For a long time they sat in silence, staring at the horizon over Los Angeles.
Jason was the first to speak again. “My son was everything to me.”
“I think you’re missing his point,” Leiah said. She leaned forward and studied him. “He’s saying that the things we think are so important in this world aren’t really that important at all! It’s the heart that matters. The healing of the heart, not the body.”
Caleb didn’t agree or disagree. He just looked down-valley.
Leiah was saying it, but watching her swallow, Jason knew that she was struggling. “And I think that makes sense,” she said. “What happens to this silly body of ours isn’t the point. A person may be beautiful in this life—they may be given shiny hair and silky smooth skin—but it all means very little. It’s gone in a flash. Like Dr. Thompson said: ‘Whoever said that a straightened hand was more dramatic than a healed heart anyway?’”
She was talking about her scars, which it seemed God had seen fit to leave her with. The comment brought another stillness to the knoll. Jason felt the impulse to rise and sit by her, but he sat still, awkward.
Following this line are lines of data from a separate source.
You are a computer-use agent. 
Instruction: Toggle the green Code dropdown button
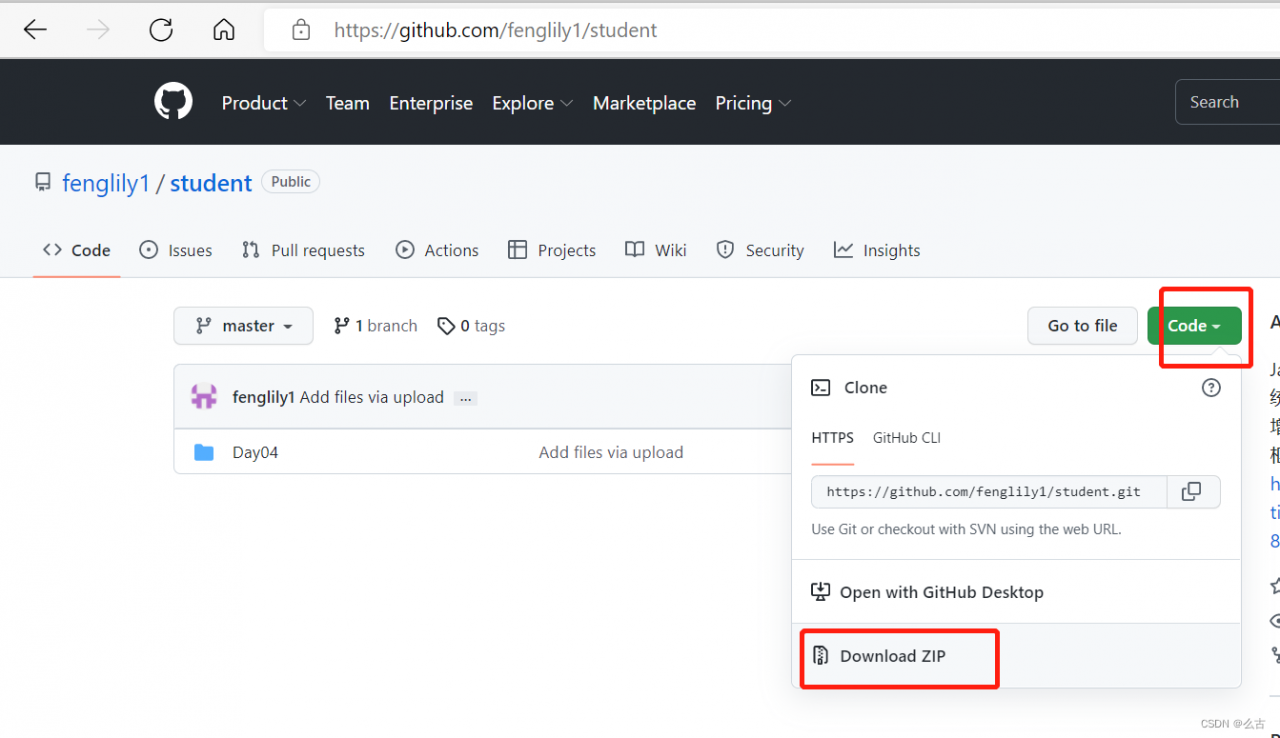pyautogui.click(x=1194, y=326)
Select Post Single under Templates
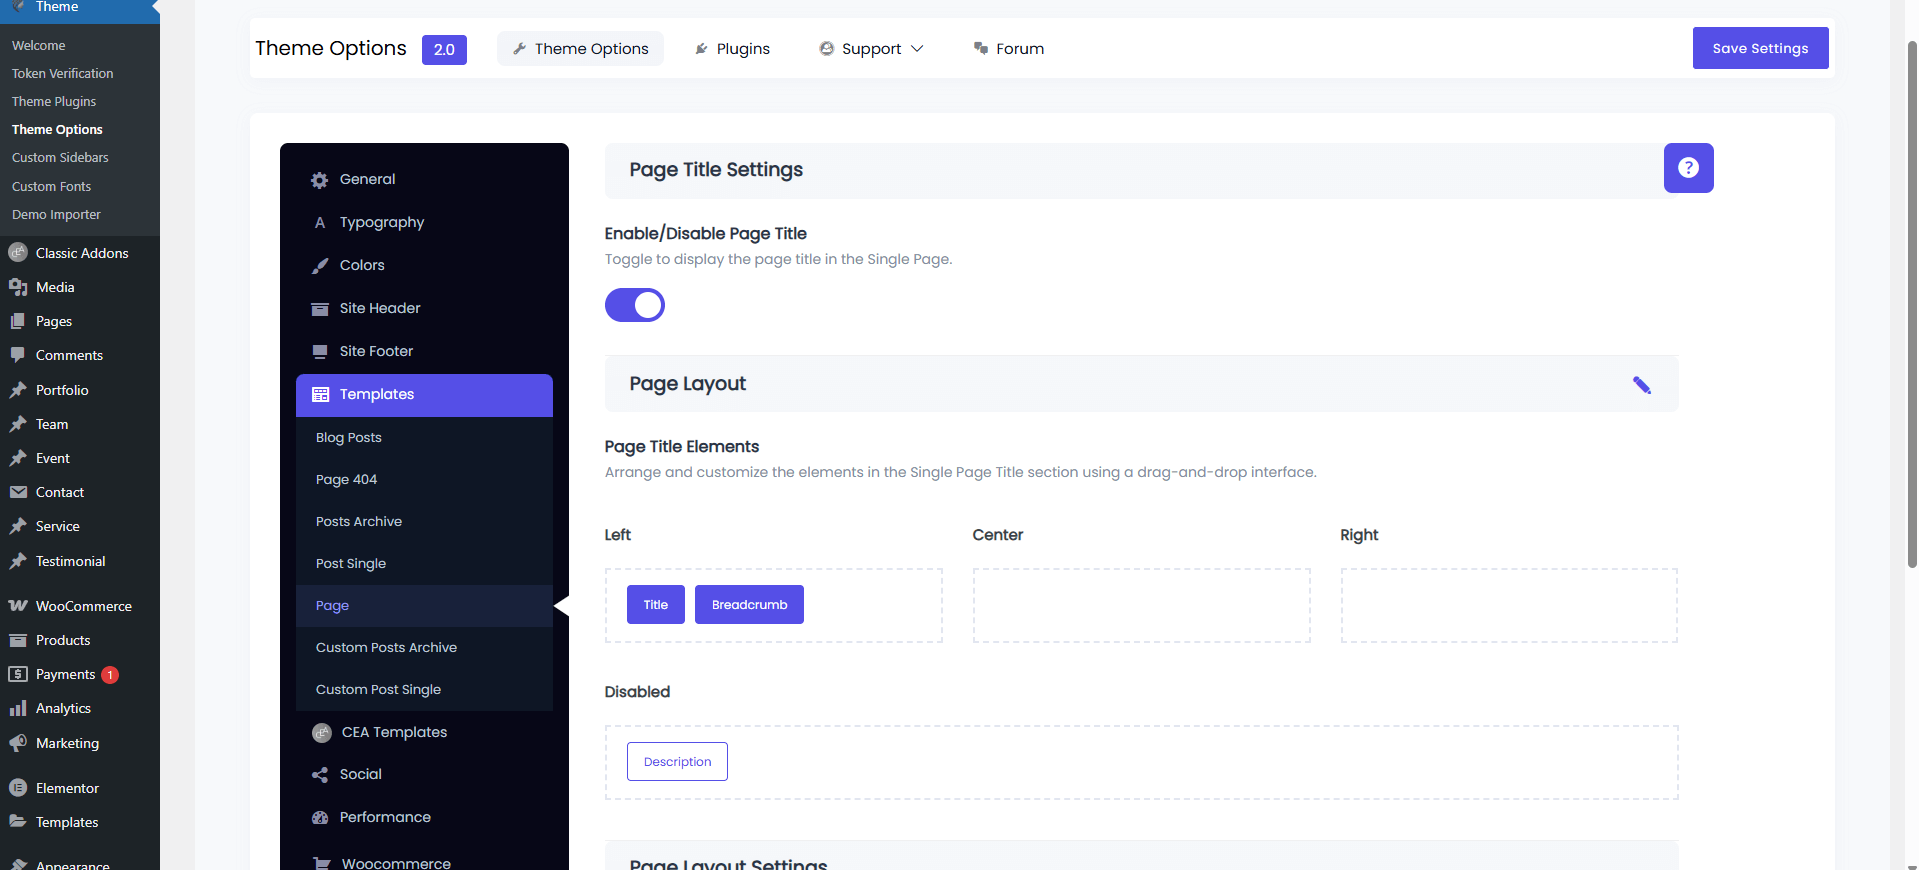Screen dimensions: 1919x870 click(x=351, y=564)
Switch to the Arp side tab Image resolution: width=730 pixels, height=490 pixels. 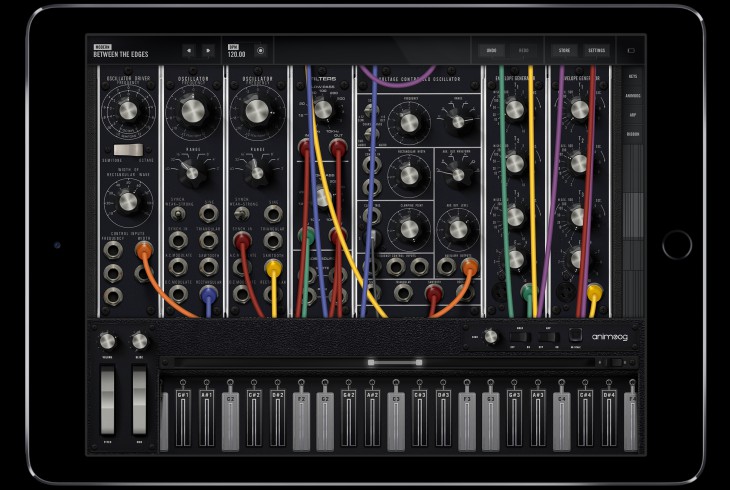click(632, 114)
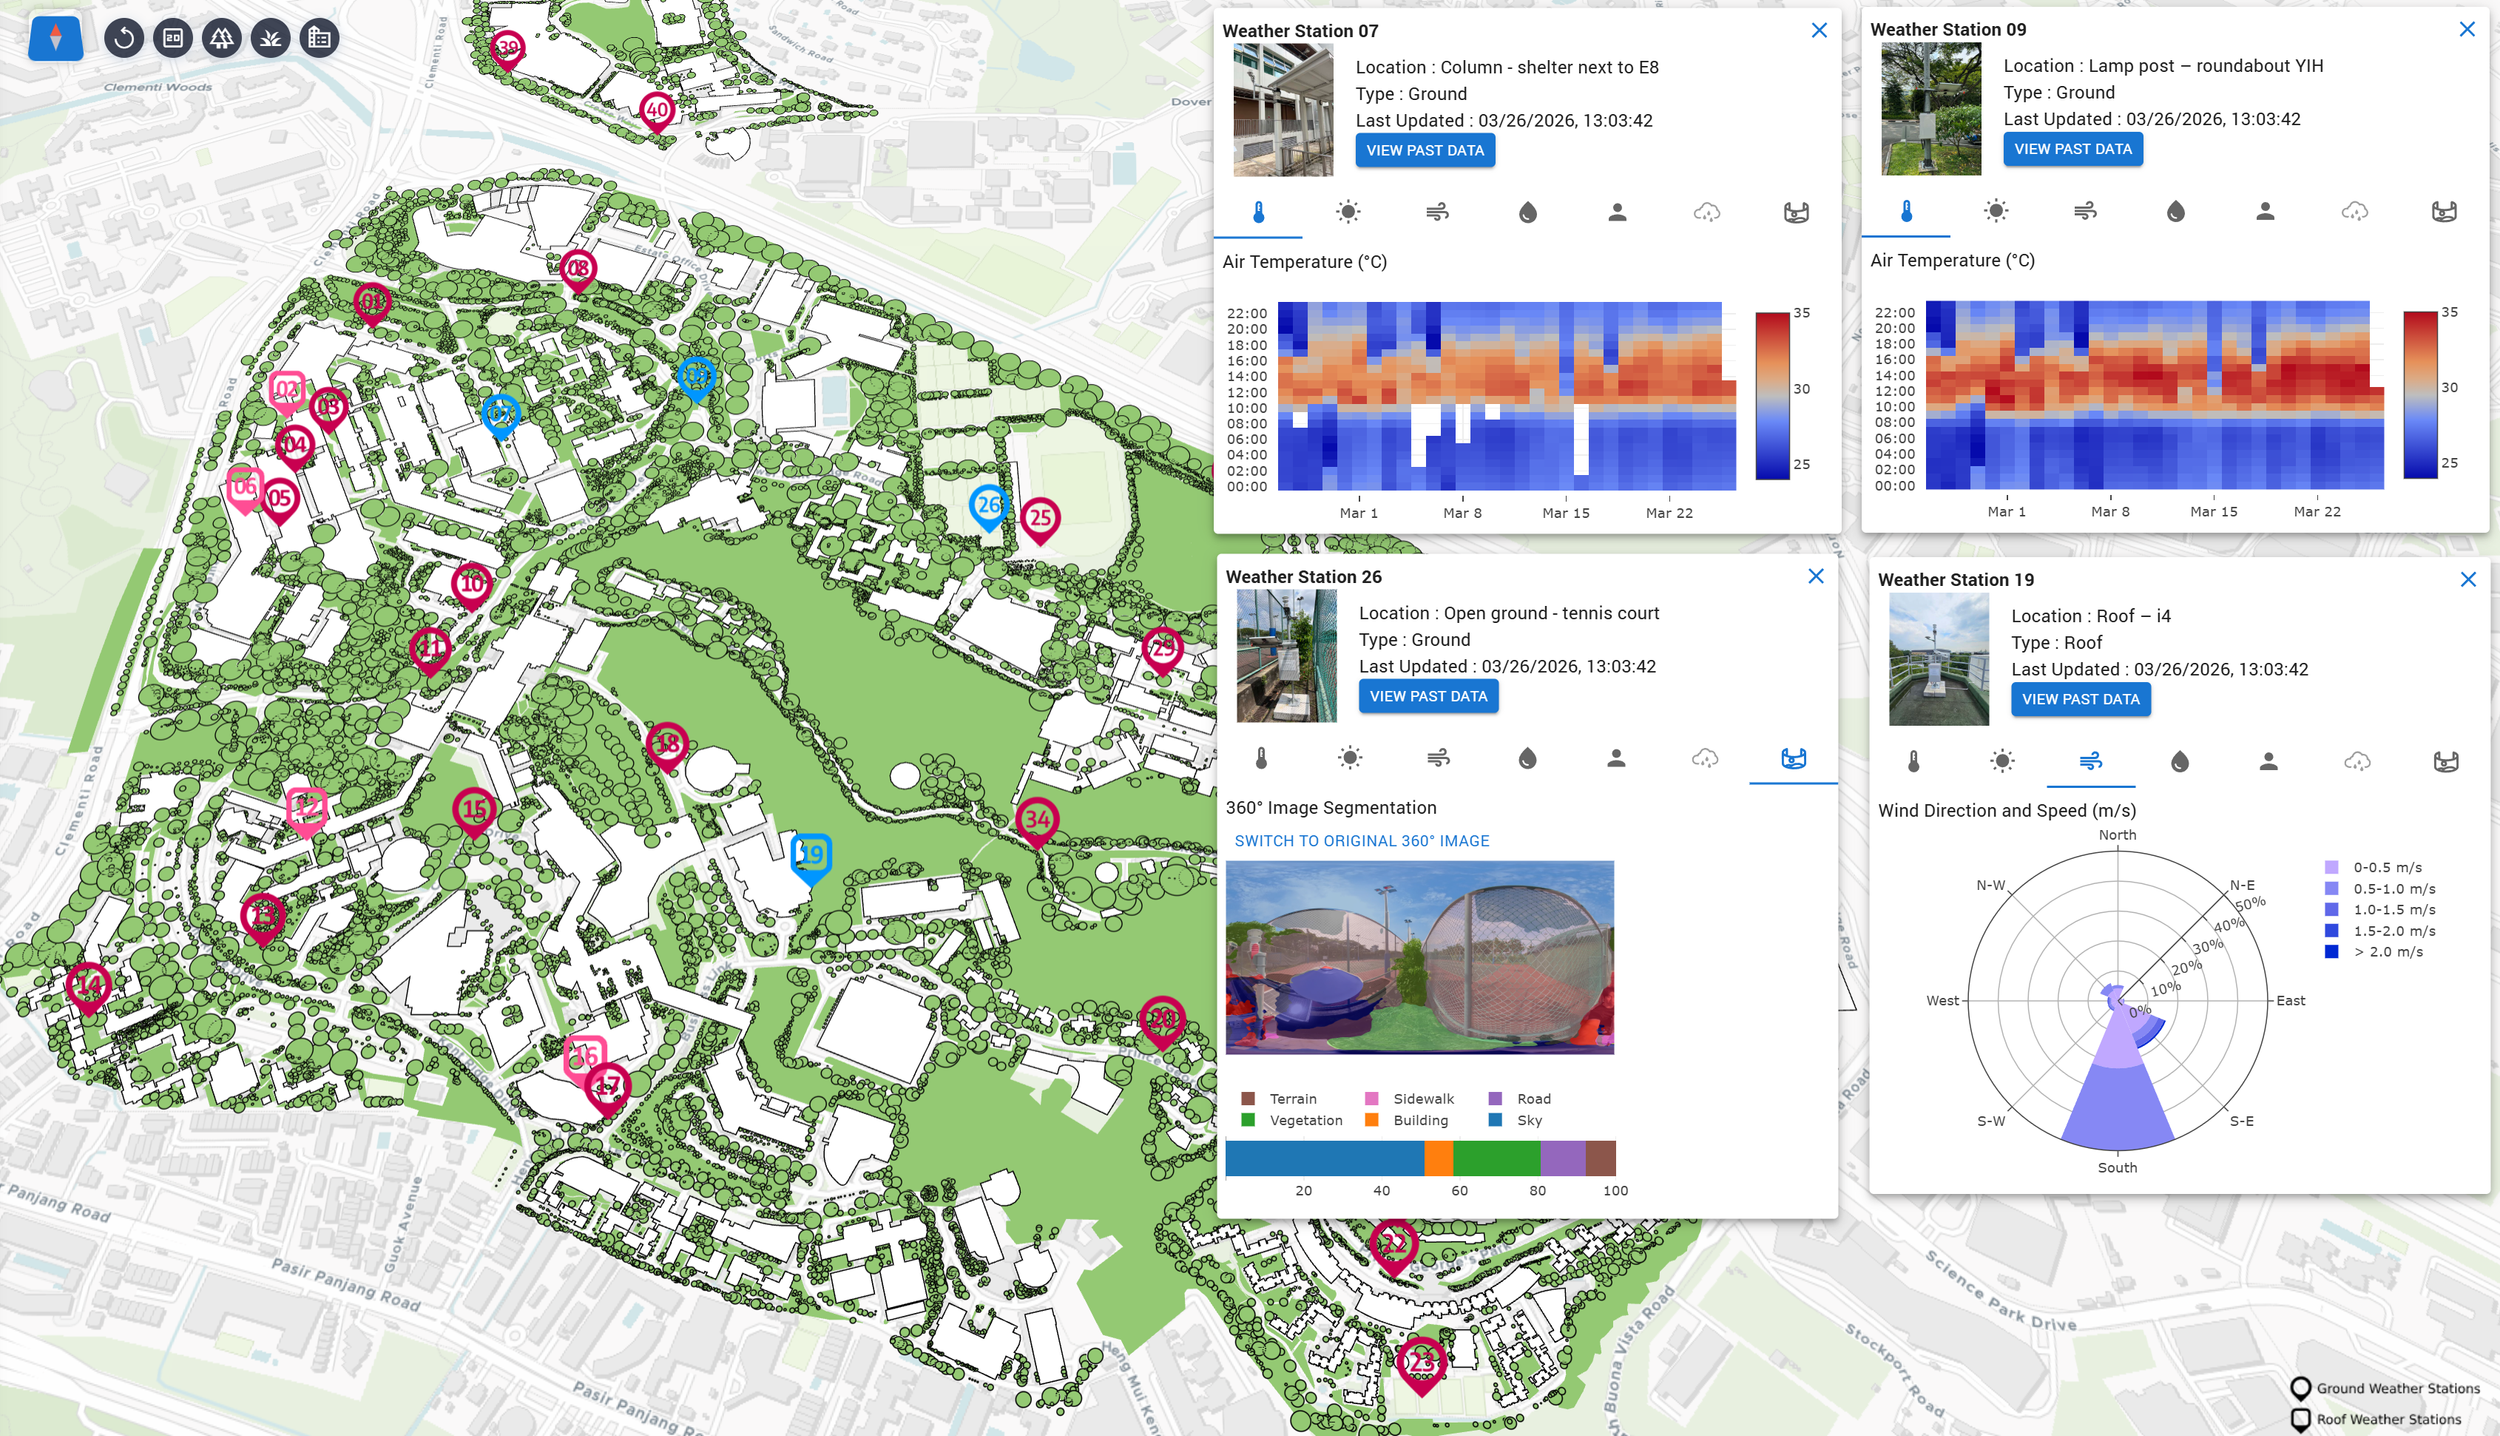
Task: Select air temperature icon in Station 19
Action: [1913, 762]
A strand of her dark hair played along her cheek, bent by the breeze. He saw her throat move with a swallow. And below, just below that blue collar, began the rumpled skin that she was relegated to hauling through this life— her skin of this world. One which she couldn’t step past if she tried.
“Would you like to walk in the kingdom?”
Caleb asked the question, and it sounded odd on that lonely hill.
Jason joined them in looking down-valley. “What do you mean walk?”
“Would you like to empty your heart and let the Spirit of God give you the strength to walk in the kingdom?”
“Yes,” Leiah said.
Caleb turned to her. “Then you should first want it like you’d desire a treasure. More than anything you could own. It’s your desire that will guide you, not your intention.” He spun back to Jason, excited. “Do you understand?”